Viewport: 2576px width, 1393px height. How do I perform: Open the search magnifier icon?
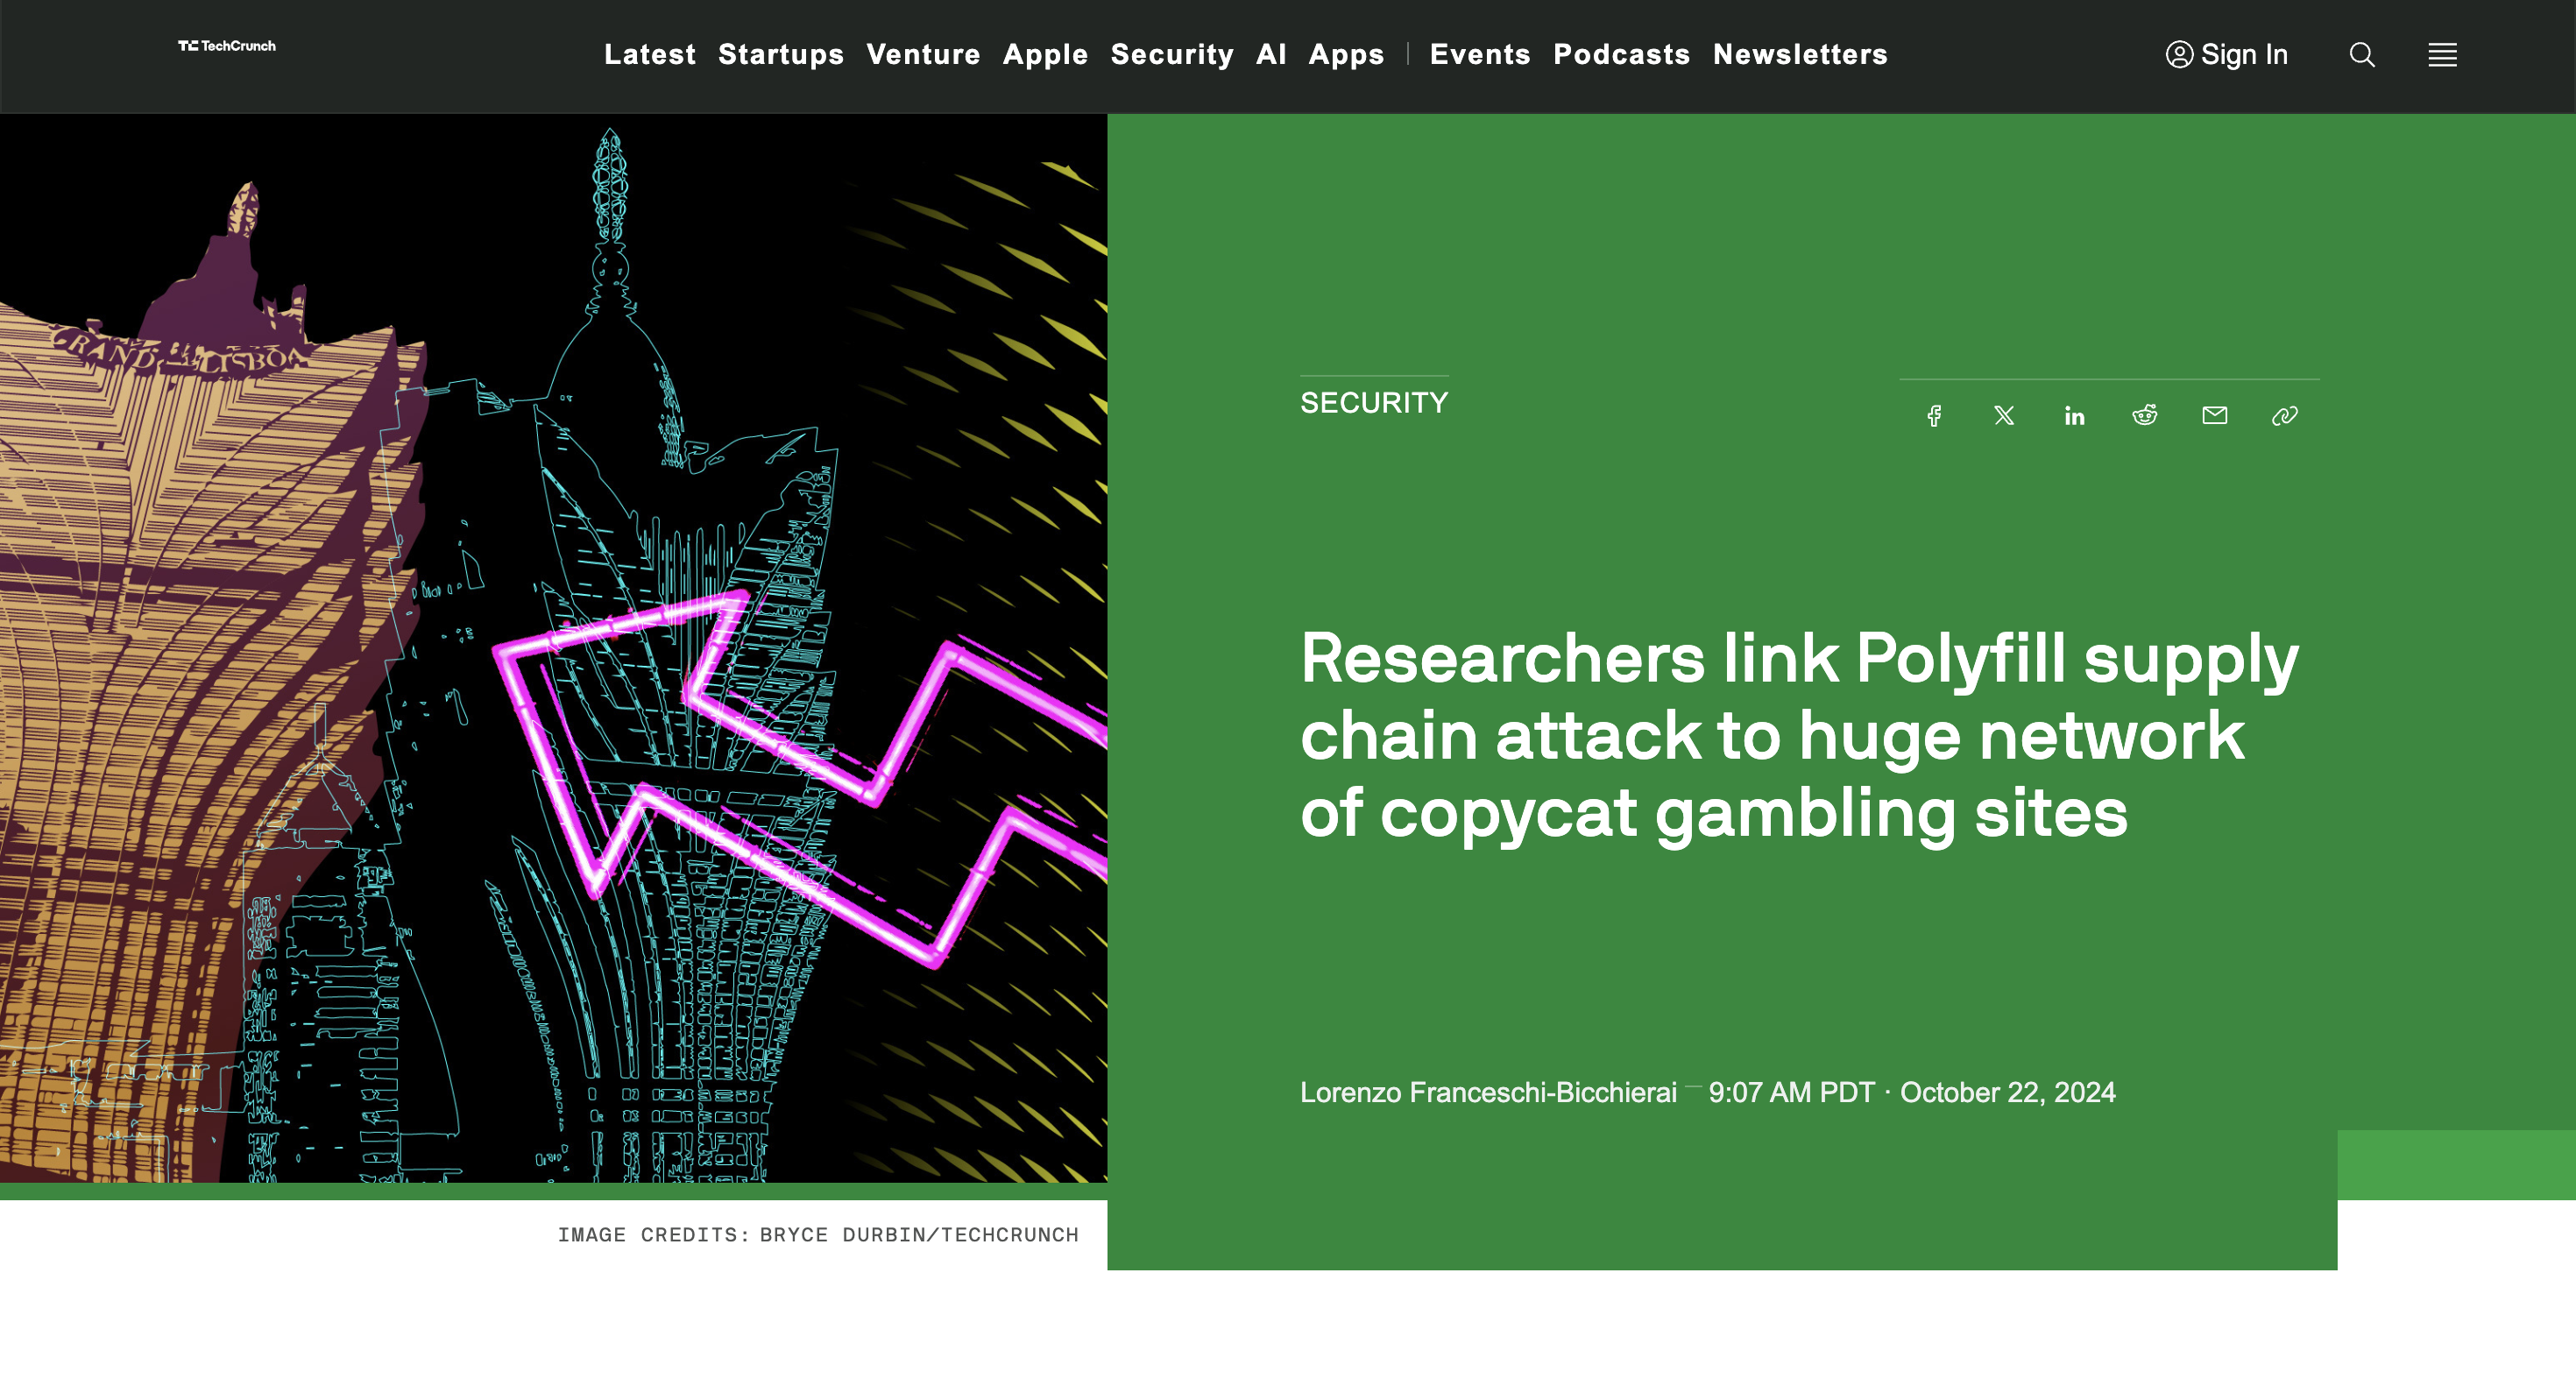point(2362,55)
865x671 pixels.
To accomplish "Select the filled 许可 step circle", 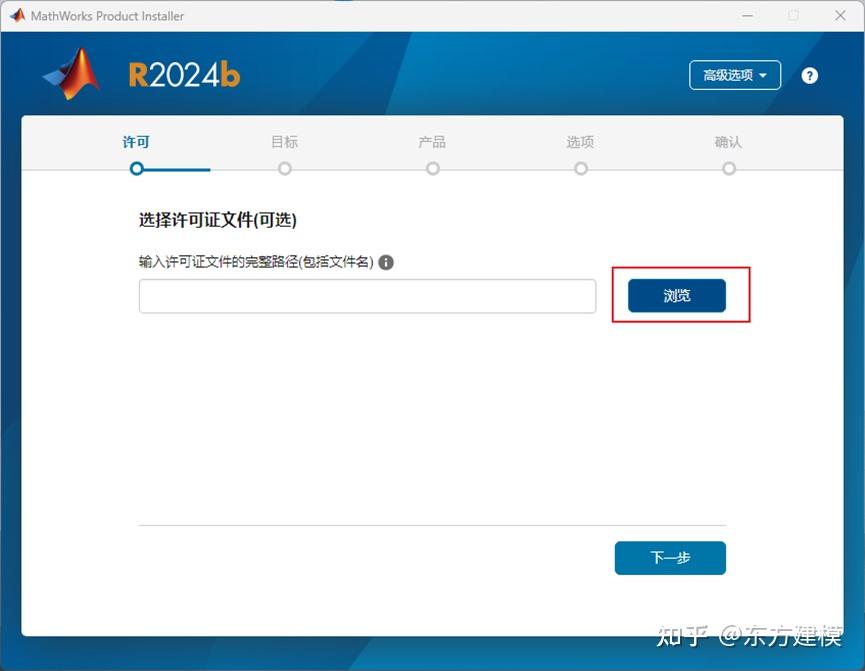I will (x=136, y=169).
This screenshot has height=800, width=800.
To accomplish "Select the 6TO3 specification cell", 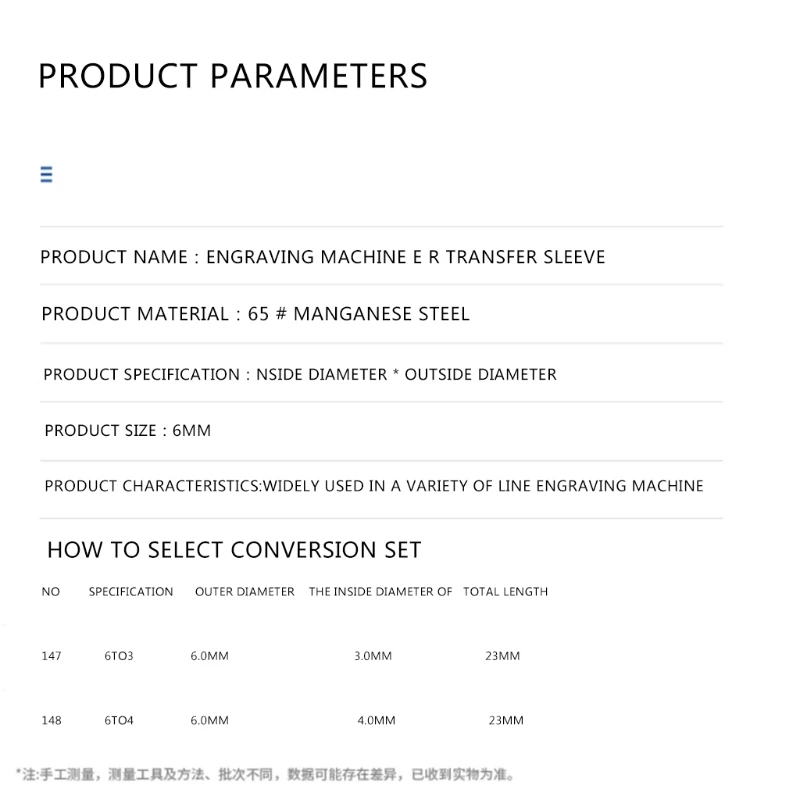I will click(118, 656).
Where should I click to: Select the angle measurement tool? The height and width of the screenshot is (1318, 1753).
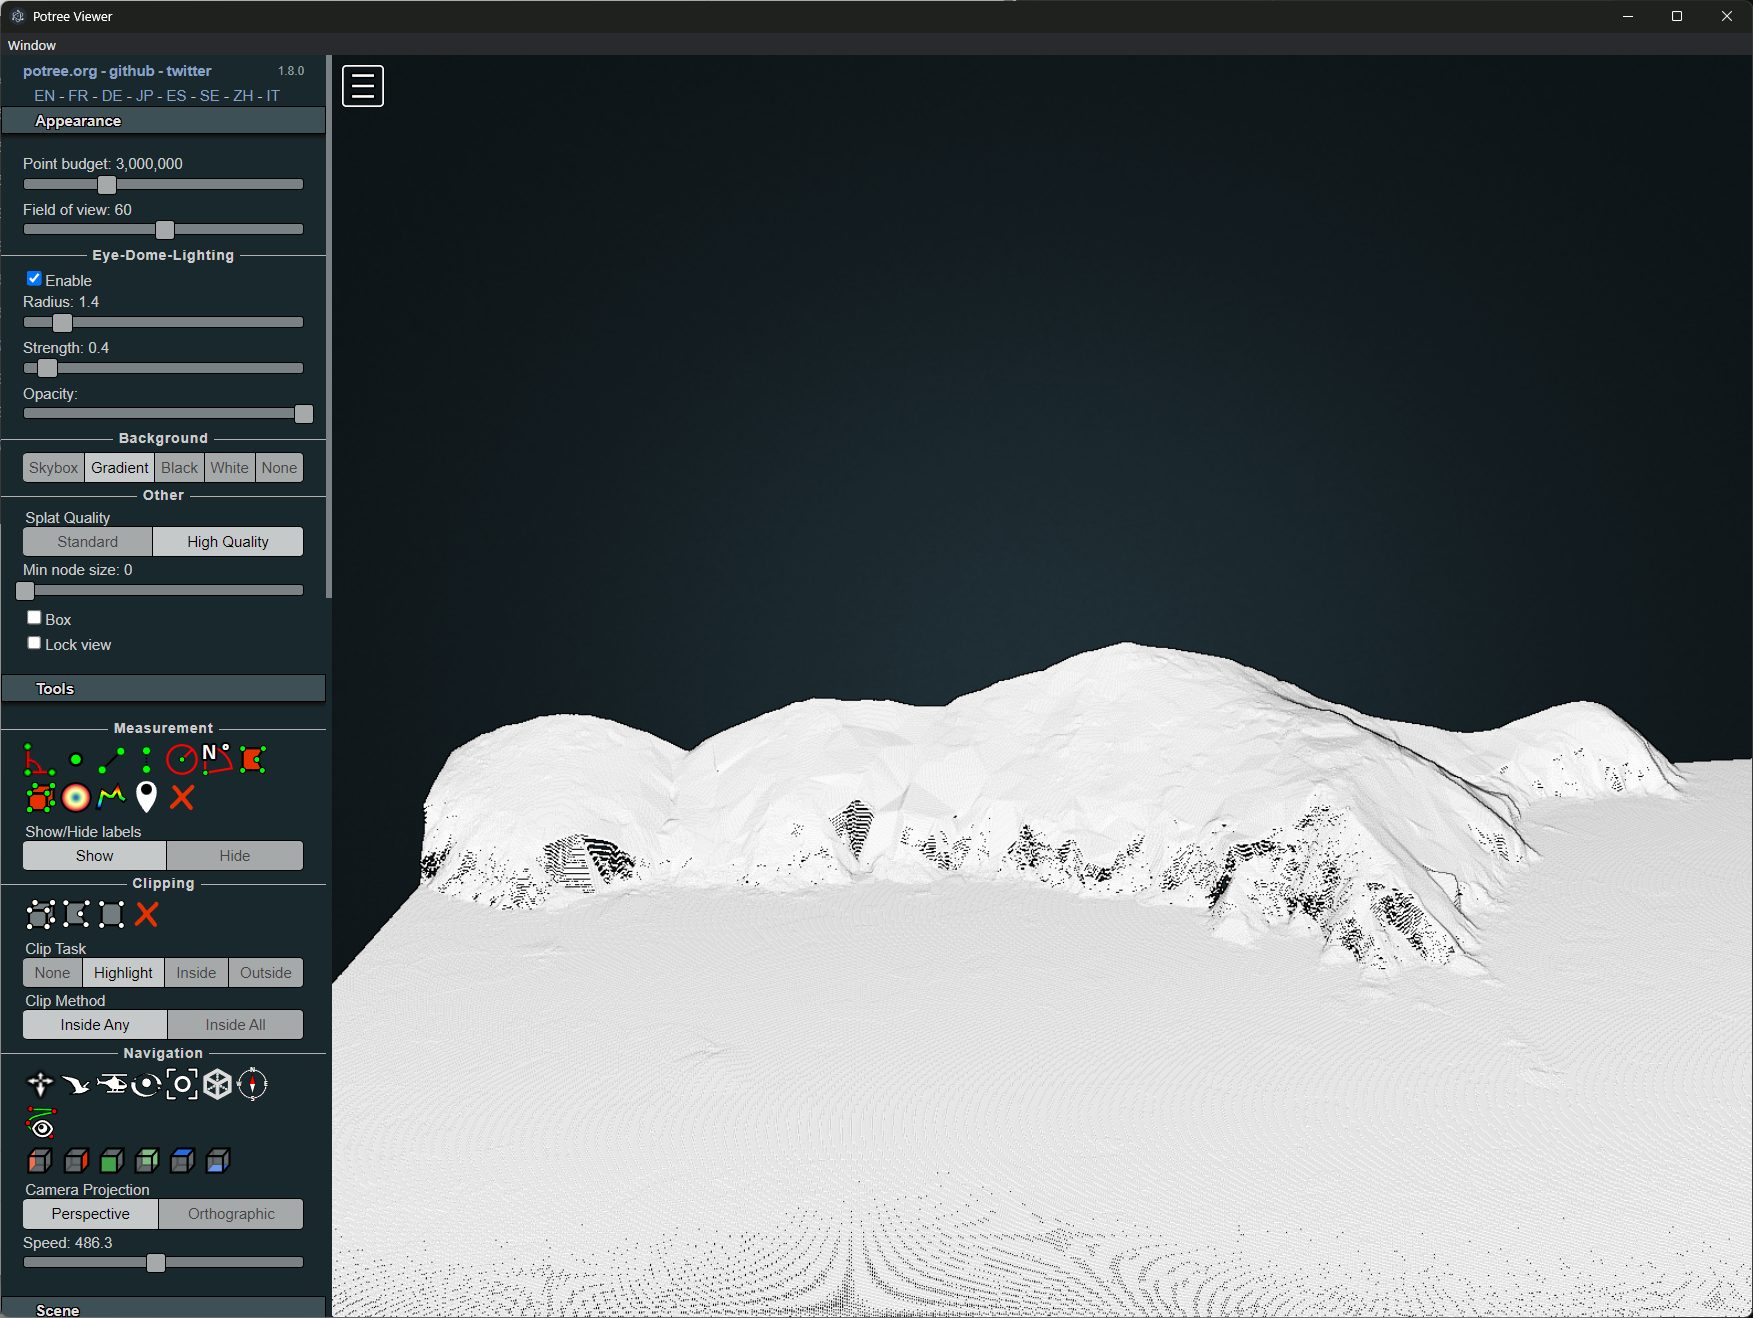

## EXERCISE:
Return each line of the material above that holds the string "screenshot".

## YOUR RESPONSE:
This screenshot has height=800, width=800.
Where should I click to: Select the angle measurement tool? The height and width of the screenshot is (1318, 1753).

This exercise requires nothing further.